From 9a2de5791b3d366a15ee3d08023870bd2e1fc87d Mon Sep 17 00:00:00 2001
From: Santiago Castro Dau <sanntiago5@gmail.com>
Date: Wed, 24 Jan 2024 17:09:52 +0100
Subject: [PATCH] Reveiw comments Michal

---
 q2_moshpit/_utils.py                | 18 +-----
 q2_moshpit/eggnog/_dbs.py           | 85 +++++++++++++++++------------
 q2_moshpit/eggnog/tests/test_dbs.py | 78 +++++++++++++++-----------
 q2_moshpit/tests/test_utils.py      | 23 ++------
 setup.py                            |  2 +
 5 files changed, 104 insertions(+), 102 deletions(-)

diff --git a/q2_moshpit/_utils.py b/q2_moshpit/_utils.py
index 0bce8a0a..f93efe17 100644
--- a/q2_moshpit/_utils.py
+++ b/q2_moshpit/_utils.py
@@ -5,7 +5,6 @@
 #
 # The full license is in the file LICENSE, distributed with this software.

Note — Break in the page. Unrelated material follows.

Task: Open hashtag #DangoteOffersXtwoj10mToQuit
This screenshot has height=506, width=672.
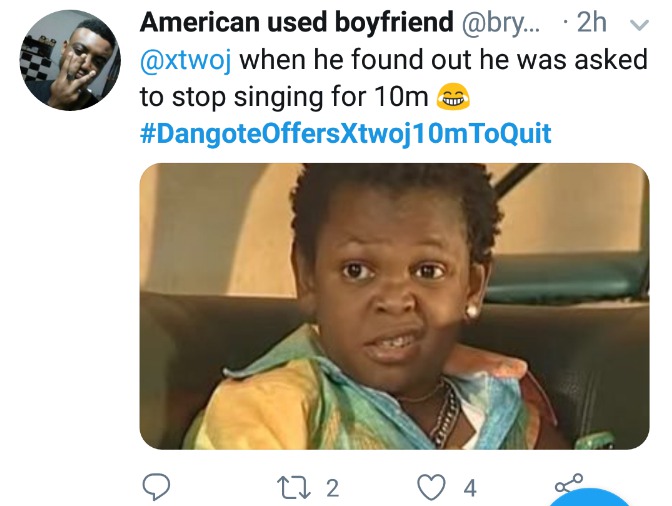Action: click(345, 133)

 # ----------------------------------------------------------------------------
-from qiime2.core.exceptions import ValidationError
 import subprocess
 import hashlib
 from typing import List
@@ -74,24 +73,11 @@ def _process_common_input_params(processing_func, params: dict) -> List[str]:
     return processed_args
 
 
-def colorify(string):
+def colorify(string: str):
     return "%s%s%s" % ('\033[1;32m', string, "\033[0m")
 
 
-def compare_md5_hashes(expected_hash: str, path_to_file: str):
-    observed_hash = calculate_md5_from_file(path_to_file)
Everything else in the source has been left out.